まさかそんな事、にへが言うなんて信じられない。
「本当にそんな事言ったの?」
「うん。それと最初は確かに嫉妬してただけだけどね。二瓶ちゃんとの仲も疑ってたし」
「だからにへとは何もないって」
「うん。だろうね」
今までの態度はなんだったのかあっさり認める桃子。
「みやの態度見てたらね何もなんだろうなって」
「だったらもうこの話、お終いでいい?にへにはどういうつもりか聞いとくから」
別れずに済みそうな展開にほっとした。
電話を取り出しにへに電話をかけはじめる。
鳴るコール音。
すぐに出ないにへ。
「話しお終いじゃないよ」
静かに首を横に降る桃子。
「どう言う事?」
「それとは別にね別れようと思った。というか気づかされたのかな?」
珍しく話しながら考えを纏めているような桃子。
613 : 名無し募集中。。。@無断転載は禁止2017/07/05(水) 01:21:35.41 0
「これからは全く違う世界で生活していくわけでしょ?すれ違いが多くなるだろうし結婚みたいに明確なものがないからいくらでもお誘いはあるでしょ。たぶん、すごく嫉妬すると思う」
まさか自分が連絡の回数を気にするようになるなんて思わなかった。
自嘲するように呟く桃子。
「こんなにみやの事が好きだったんだなって。今回の二瓶ちゃんの事で気づかされた。みやのこと縛りたくないし。些細なことで嫉妬する自分にも疲れそうだし。だからここで別れる方がいいかなってそう思った」
「それ意味わかんないんだけど」
「意味わかんなくていいよ」
「さっきも言ったけどそんな理由なら別れない」
お互い好きなのに別れるなんてそんなのドラマや漫画だけで十分。
自分がそんな立場になるなんて納得できないししない。
「みやがもものだってわかればいいんでしょ。知り合い全部にももと付き合ってるって言う?それとも海外に行って結婚する?」
「そんなの事務所が許してくれないよ」
「じゃあどうしたら…」
『あのーもしもーし』
突然聞こえてきた声に驚く。
二人でテーブルに置かれたスマホに目を向ける。
繋がった状態の電話。
「にへ?」
『あっやっと気づいてくれた。とりあえずスピーカーにしてもらっていいですか?』
言われた通りにすると途端に部屋に響くにへの声。
614 : 名無し募集中。。。@無断転載は禁止2017/07/05(水) 01:27:24.90 0
『嗣永さん、この前はすみませんでした。あれ嘘です。ちょっと煽ってみたんです』
「はぁ?何それ」
思わず自分が反応してしまう。
『ごめんなさい。でもみやちゃん言ってくれないなんて水臭いじゃないですか。お二人ともバレバレなのに言ってくれないから』
にへが何を言ってるのかわかっているはずなのに理解できない。
『でもまさかこんな深刻な事になるとは思わなくて。お二人とてもお似合いですから別れないで下さい。

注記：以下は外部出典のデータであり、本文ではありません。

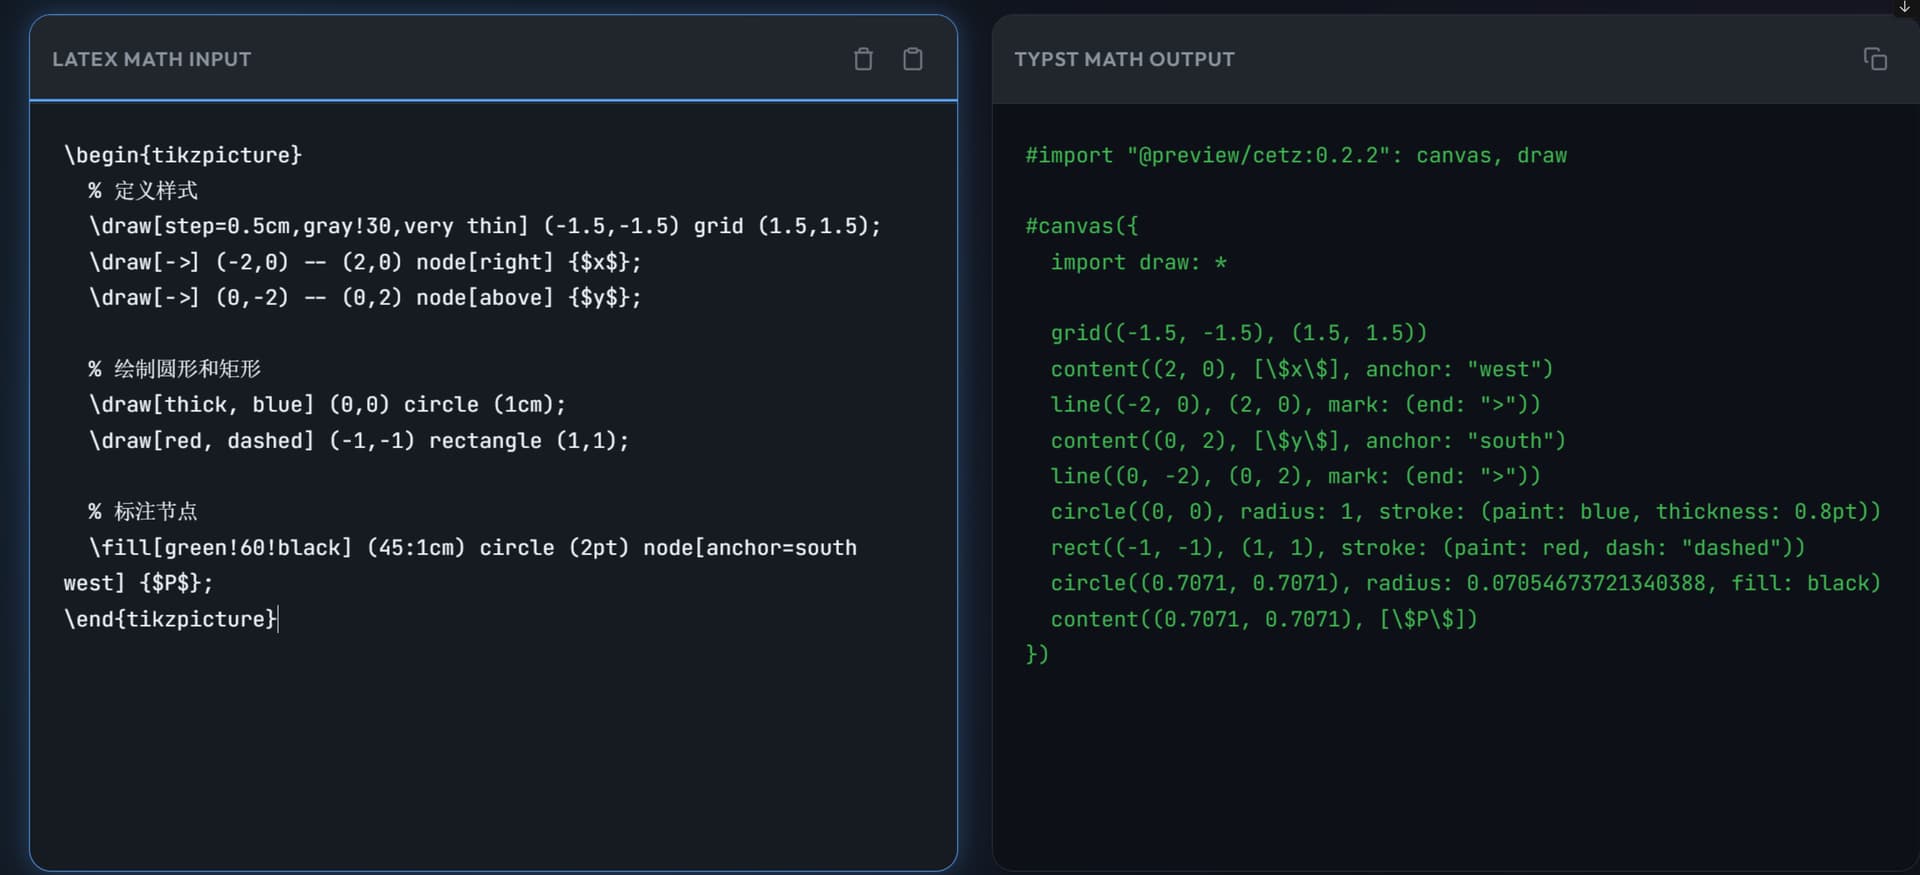Click the content [\$P\$] output line
This screenshot has height=875, width=1920.
point(1263,620)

見てるのが楽しいんです』
何か必死に言い募るにへ。
人から聞かされる自分たちの姿というのは恥ずかしすぎる。
何故他人に熱く自分達の事を語られているのか。
「もういいよ、二瓶ちゃんわかったから」
桃子も同じ気持ちなのかどこか気の抜けた声。
『わかってくれましたか。よかったです。もう、絶対に手出しませんから信じて下さい。みやちゃんは私が責任持って悪い虫から守りますから嗣永さん安心して下さい』
本当に申し訳ありませんでしたと最後に言って切れた電話。
にへの土下座する姿が目に浮かぶ。
完全に気の抜けた空気に変わった室内。
「別れなくていいよね」
少し強く言うと力無く頷く桃子。
脱力してべたっとテーブルに顔をつけた桃子に問いかける。
「なんで引っ越したの?別れるつもりだったから?」
「それは違う理由」
「じゃあなんで?」
のっそりと立ち上がると小さな引き出しから何かを取り出して戻ってくる桃子。
「みやと一緒に住みたくてちょっと広いこの部屋に引っ越したの。今の今まであんな話してたくせに虫がいいと思うだろうけどこれ受け取ってくれる?」
差し出された鍵。
「いつ、引っ越してきていい?」
「今日以降ならいつでもいいよ」
疲れ切ったように笑う桃子に笑ってしまった。